* **TEXTE FOURNI**:

Du développement de la demande en produits locaux
Le développement de la demande produits locaux va-t-il transformer les schémas d’approvisionnement ?
Le développement de la demande produits locaux va-t-il transformer les schémas d’approvisionnement ?
La vague locavore va-t-elle subjuguer le paysage concurrentiel des fruits et légumes frais et défaire ce que qu’ont fait, depuis 25 ans, le marché unique européen, le développement du commerce international, la concentration des bassins de production et des réseaux de distribution ?
On ne compte plus les tentatives, lors de tables rondes ou de réunions commerciales, visant vainement à établir une définition rationnelle de ce qu’est un produit local. La dénomination relève du droit de l’étiquetage (affichage en restauration ou dans le commerce traditionnel) selon le Règlement (UE) N° 1169/2011. Ce règlement, pas plus que d’autres ne donne de définition légale ou officielle de ce qu’est un produit local. Dès lors l’affirmation de cette caractéristique par un opérateur économique sur le lieu de vente ou de restauration est une allégation, dont la crédibilité est laissée à l’appréciation des consommateurs. La contestation devra se faire devant les tribunaux civils, dans le cas où un client ou un concurrent jugerait que le caractère local affiché par un produit ne serait pas justifié.

* **DONNÉES SOURCES**:
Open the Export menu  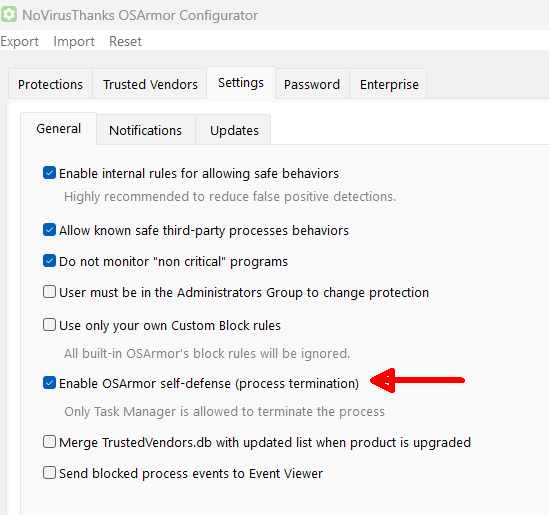coord(20,41)

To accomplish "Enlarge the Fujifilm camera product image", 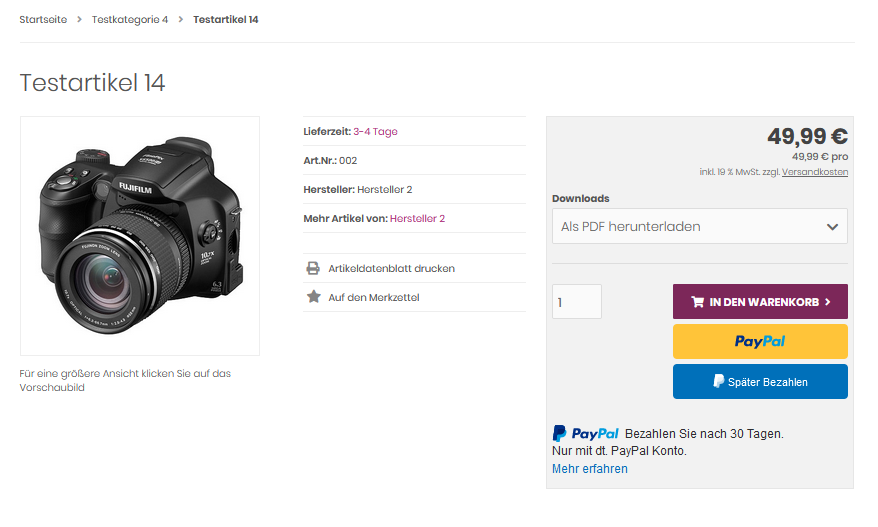I will tap(140, 236).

* **CONSIGNE**: Recopiez à l'identique le passage du texte sur la demande en produits locaux qui commence à "Du développement de" et se termine à "de distribution ?".

* **RÉSULTAT OBTENU**:
Du développement de la demande en produits locaux
Le développement de la demande produits locaux va-t-il transformer les schémas d’approvisionnement ?
Le développement de la demande produits locaux va-t-il transformer les schémas d’approvisionnement ?
La vague locavore va-t-elle subjuguer le paysage concurrentiel des fruits et légumes frais et défaire ce que qu’ont fait, depuis 25 ans, le marché unique européen, le développement du commerce international, la concentration des bassins de production et des réseaux de distribution ?